**Task statement**
Scan the entries and copy each line where the word "computer" is present.

Provided data Block Start

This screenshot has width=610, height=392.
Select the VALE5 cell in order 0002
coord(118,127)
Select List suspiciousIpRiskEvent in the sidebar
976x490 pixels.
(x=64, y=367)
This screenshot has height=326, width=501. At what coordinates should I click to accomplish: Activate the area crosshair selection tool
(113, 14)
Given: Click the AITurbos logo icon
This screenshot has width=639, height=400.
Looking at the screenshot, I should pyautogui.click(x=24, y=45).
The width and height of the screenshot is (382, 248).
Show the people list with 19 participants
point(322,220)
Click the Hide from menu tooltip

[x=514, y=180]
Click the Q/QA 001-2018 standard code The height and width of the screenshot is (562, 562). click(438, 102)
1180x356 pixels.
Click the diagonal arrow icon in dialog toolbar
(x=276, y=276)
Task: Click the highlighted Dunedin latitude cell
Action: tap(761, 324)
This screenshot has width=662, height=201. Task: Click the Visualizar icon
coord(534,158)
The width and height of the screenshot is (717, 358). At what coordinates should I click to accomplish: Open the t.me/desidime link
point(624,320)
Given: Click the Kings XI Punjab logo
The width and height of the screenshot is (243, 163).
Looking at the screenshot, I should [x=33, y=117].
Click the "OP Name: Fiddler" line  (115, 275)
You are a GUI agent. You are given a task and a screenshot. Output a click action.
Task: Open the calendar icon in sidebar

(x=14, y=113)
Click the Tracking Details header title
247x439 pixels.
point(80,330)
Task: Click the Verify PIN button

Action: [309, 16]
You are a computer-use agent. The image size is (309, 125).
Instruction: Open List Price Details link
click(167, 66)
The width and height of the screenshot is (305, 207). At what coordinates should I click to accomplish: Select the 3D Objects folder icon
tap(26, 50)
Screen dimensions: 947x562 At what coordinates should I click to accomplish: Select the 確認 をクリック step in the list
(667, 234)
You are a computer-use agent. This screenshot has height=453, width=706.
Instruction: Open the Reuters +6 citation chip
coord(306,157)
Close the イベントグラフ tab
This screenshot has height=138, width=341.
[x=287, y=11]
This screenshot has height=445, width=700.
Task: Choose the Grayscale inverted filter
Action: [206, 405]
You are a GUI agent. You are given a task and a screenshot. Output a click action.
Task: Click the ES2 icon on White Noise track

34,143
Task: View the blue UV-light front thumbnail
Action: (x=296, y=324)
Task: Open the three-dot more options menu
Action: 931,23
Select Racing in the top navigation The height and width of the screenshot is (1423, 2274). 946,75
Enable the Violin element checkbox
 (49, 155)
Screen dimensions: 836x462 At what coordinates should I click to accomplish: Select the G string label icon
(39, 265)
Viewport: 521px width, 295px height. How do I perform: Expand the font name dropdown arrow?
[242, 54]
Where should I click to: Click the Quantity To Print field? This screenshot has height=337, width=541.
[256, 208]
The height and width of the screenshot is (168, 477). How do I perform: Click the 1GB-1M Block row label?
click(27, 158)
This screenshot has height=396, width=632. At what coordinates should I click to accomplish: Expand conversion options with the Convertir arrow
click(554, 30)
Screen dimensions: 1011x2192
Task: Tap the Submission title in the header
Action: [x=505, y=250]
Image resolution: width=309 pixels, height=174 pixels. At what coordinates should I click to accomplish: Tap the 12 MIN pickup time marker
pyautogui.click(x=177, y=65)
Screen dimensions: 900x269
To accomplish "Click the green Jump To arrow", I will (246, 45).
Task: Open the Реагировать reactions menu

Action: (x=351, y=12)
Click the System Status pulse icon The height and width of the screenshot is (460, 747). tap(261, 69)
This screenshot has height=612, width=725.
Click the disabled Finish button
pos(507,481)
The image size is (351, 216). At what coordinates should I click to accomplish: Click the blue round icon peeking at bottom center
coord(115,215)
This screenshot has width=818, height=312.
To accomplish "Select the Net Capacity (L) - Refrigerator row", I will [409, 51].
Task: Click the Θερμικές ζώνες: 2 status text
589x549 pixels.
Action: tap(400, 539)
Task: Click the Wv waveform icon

Provided data Block End

**Exercise result**
You are a computer-use agent. The image size is (309, 125).
You are a computer-use agent. This screenshot has height=453, width=706.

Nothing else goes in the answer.